Page 7, line 229 makes the very insightful comment that T-cells can recognize HLA antigens expressed on endothelial cells. This means that TCMR must be considered as a potential cause of microvascular inflammation when C4d is negative and DSA is negative. Most such biopsies are indeed T-cell rich if immunohistochemistry is performed. This concept has already been recognized in the kidney and should be a part of this report.
Page 8, section 3: The section on the promise of transcriptomics based quantitation of inflammatory burden should also state its caveats. Many biopsies with histologic TCMR (even with grade 2R) rejection currently get a TCMR score of zero. In biopsies that score positive, the range of scores is in a very narrow range (0-1). Reproducibility of these scores needs to be better defined in terms of mean/medians/SD/IQR. Is a molecular score of 0.5 really different from 0.4, or is that within the range of measurement error. Molecular methods typically do not reliable detect differences of less than 2-3 fold in magnitude.

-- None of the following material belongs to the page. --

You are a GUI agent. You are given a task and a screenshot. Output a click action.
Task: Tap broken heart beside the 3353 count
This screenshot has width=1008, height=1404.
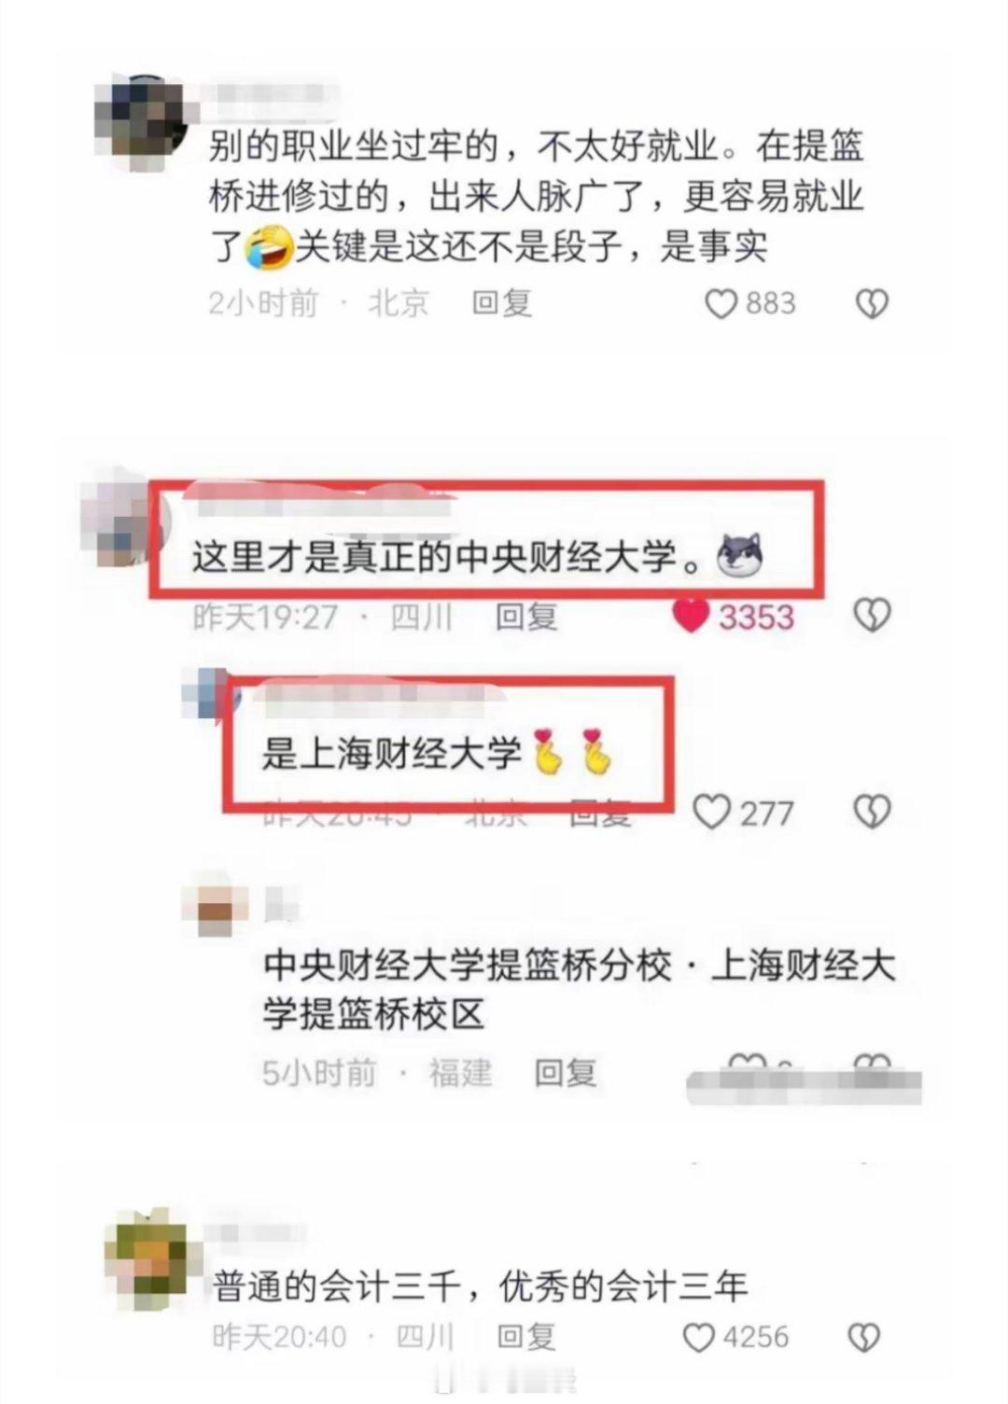[872, 616]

Page 9: section on ddcfDNA: The last time I checked randomized trials showing the non-inferiority of ddcfDNA to biopsy diagnosis had not been performed. If this is still true we should state that. A high negative predictive value of 99% is quoted. Actual figures for sensitivity and positive predictive value would add to the value of the report. Also it will be nice to have diagnostic performance laid out separately for ABMR and TCMR. If you think it will be worthwhile, I could do a deeper dive into the subject and come up with a more comprehensive tabulation of what is known and what we still do not know.
Figure 1: I would think that ACR refers to Grade 2R and above and ABMR to pAMR 2 and above. It is desirable to clarify the exact definition used.
Page 4: line 108 refers to the wide range of inflammatory infiltrates in endomyocardial biopsies. We should encourage the use of ISHLT 1990 grades side by side by side with the ISHLT 2005 grades. The 1990 classification allows the inflammation and injury to be communicated with more granularity.